Most people apply for a personal loan to fulfil their essential life goals. EMI (Equated Monthly Instalments) is one part of the equally divided monthly payment made to clear off an outstanding loan within a stipulated time frame. EMIs form a part of the repayment of personal loan that has been availed; this is a fixed amount paid by the borrower on a specified date every month. This EMI consists of two components:

  • The principal amount
  • The interest rate.

The principal is paid against the personal loan amount that one has availed while the interest is paid as a cost of providing the loan. This interest is either charged on the entire loan amount for all EMIs or on the reduced or outstanding principal amount left to be paid.

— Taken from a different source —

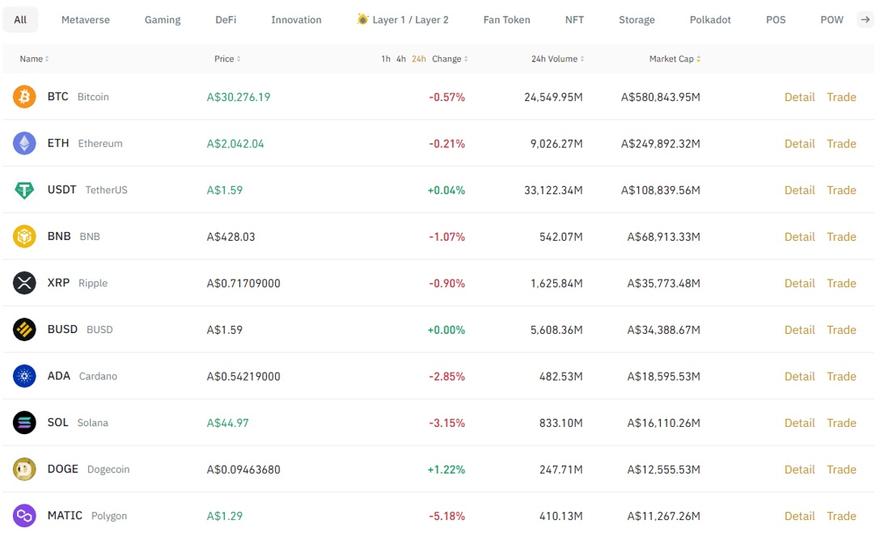Open the Trade link for BTC

coord(841,97)
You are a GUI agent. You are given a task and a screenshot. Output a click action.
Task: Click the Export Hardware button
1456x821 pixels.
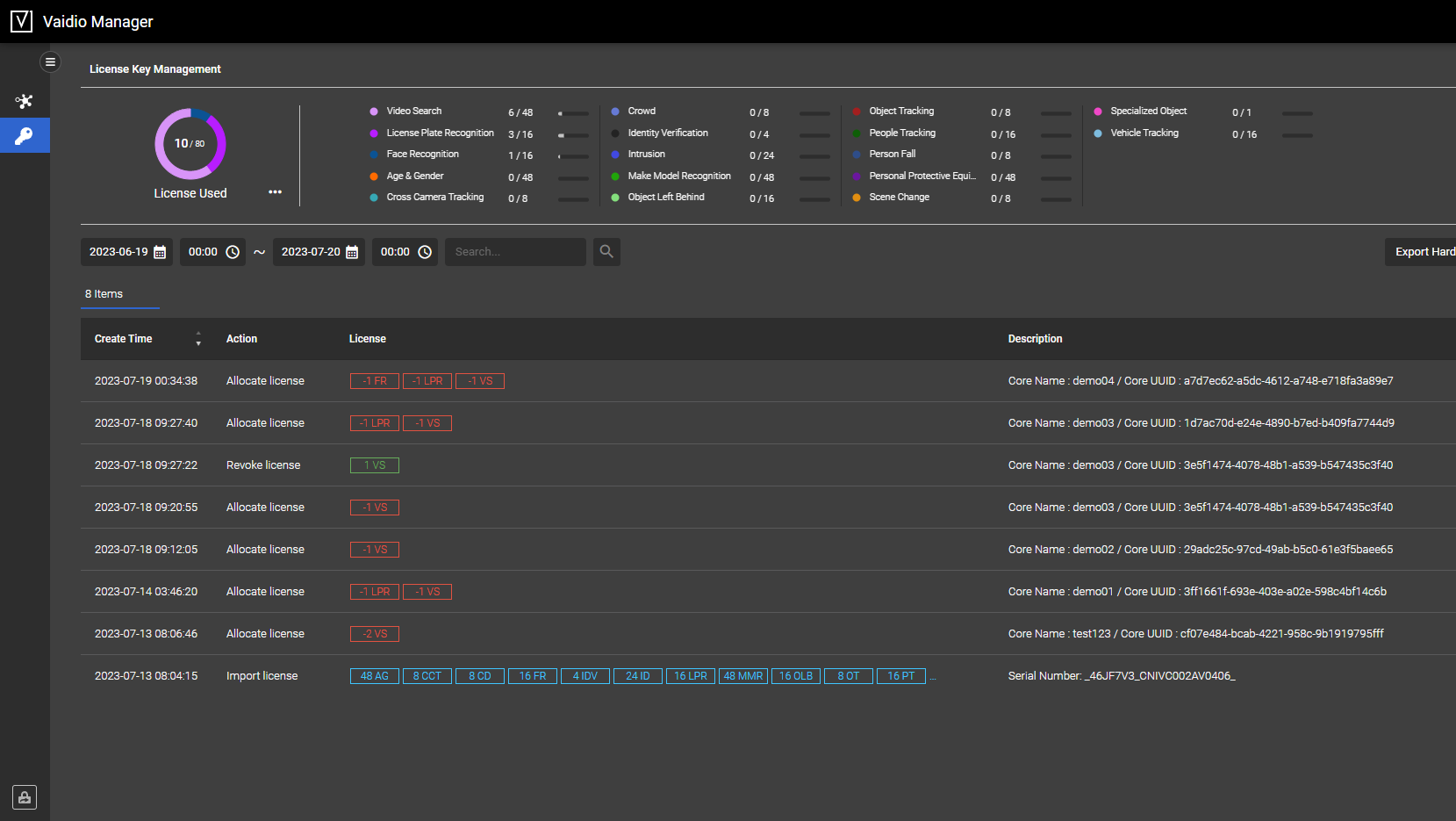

Initially, the interest component constitutes the central portion of the payment. As you advance through the loan tenure, the part of interest repayment reduces and the contribution towards the principal repayment increases.

Factors Affecting Personal Loan EMI

The personal loan EMI depends on three key factors:

1) Personal Loan Amount: The total amount that has been borrowed by an individual.

2) Personal Loan Interest rate: The interest rate charged on the amount borrowed.

3) Personal Loan Tenure: The agreed-upon the loan repayment time-frame between the borrower and the lender.

How is EMI calculated?

There are two methods with which an EMI can be calculated. They are as follows:

1. Flat rate method:

Under this method, the interest rate is levied on the total loan amount regardless of the paid principal amount.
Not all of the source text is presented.